Arachne

By Arachne

This is not a food blip - 2

OK, I do know this is silly. In practice you cut food into holdable, mouth-size pieces - and a circle is usually, as ceridwen said yesterday, cut into triangular wedges. But the recipe called for 24 pieces which, with a circle this size, would result in the centre becoming a heap of crumbs. (Yes I know you can just pick them up and eat them but I wanted a prettier solution - and an excuse to play with numbers). I wondered how the whole circle could be cut to get all 24 pieces the same surface area. The cut I've done in the photo is almost what I first envisioned but not quite (because there are 25 pieces in the cut here). I asked myself how large each circle should be and how many pieces each ring should be cut into.

I have a head start here because as well as numbers, I also love spreadsheets so I wrote two simple formulae to find out what would happen to the ring widths if I cut each one into a different number of pieces. 7 or 8 for the inner ring and 15 or 16 for the outer ring would (including the circle in the middle) give me the requisite total of 24. It soon became very clear that 25 pieces would not only be easier to cut but also much neater mathematically: one circle in the middle, eight in the inner ring and 16 (8+8)  in the outer ring.
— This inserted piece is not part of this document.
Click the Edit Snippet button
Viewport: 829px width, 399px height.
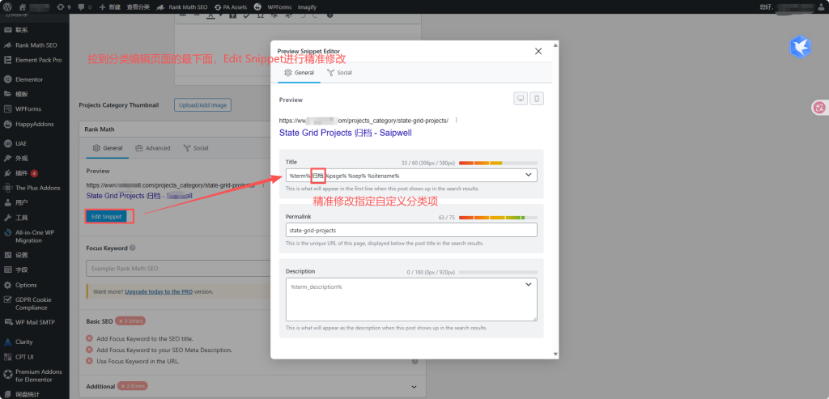pos(106,216)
When I put those numbers into the spreadsheet, it showed that the diameter of the innermost circle was equal to the width of both the first and the second rings. Beautiful! Why? There must be a tidy reason for this that I have been deprived of all my life!

This is hard to explain to people who don't love numbers but discovering something that works so neatly that it has to explain other things as well as itself is an endorphin-type pleasure. It was like when I was doodling numbers as a young teenager and the relationships between the differences of squares emerged. (I'll show you that one when we meet.) Maybe it's like playing the killer move towards the end of a game of chess? Or when the missing the right word for a poem comes into your head? Or finding where that errant must-have-come-from-another-box jigsaw piece fits? Or finding the right chord for a piece of music? Or realising that your RNA vaccine works?

I tried to find more online but my searches returned only triangular wedges so yesterday, on a walk in the pouring rain, I thought some more. I realised that this must work for any size circle and any number of rings but I couldn't calculate in my head how many pieces the next ring out would have to be cut into. I worked out the formula I needed to write into the spreadsheet though, and when I got home I tried it. Each ring has eight more pieces than the smaller ring it is next to. For ever. 

Then I realised there's a connection with my teenage doodle (but that's not surprising really because all of maths joins up).

Have a very happy Christmas. You don't need to worry about me, honestly. I shared all this today with my children as we ate the frangipane slices and they loved both. (It's a good thing we have each other.)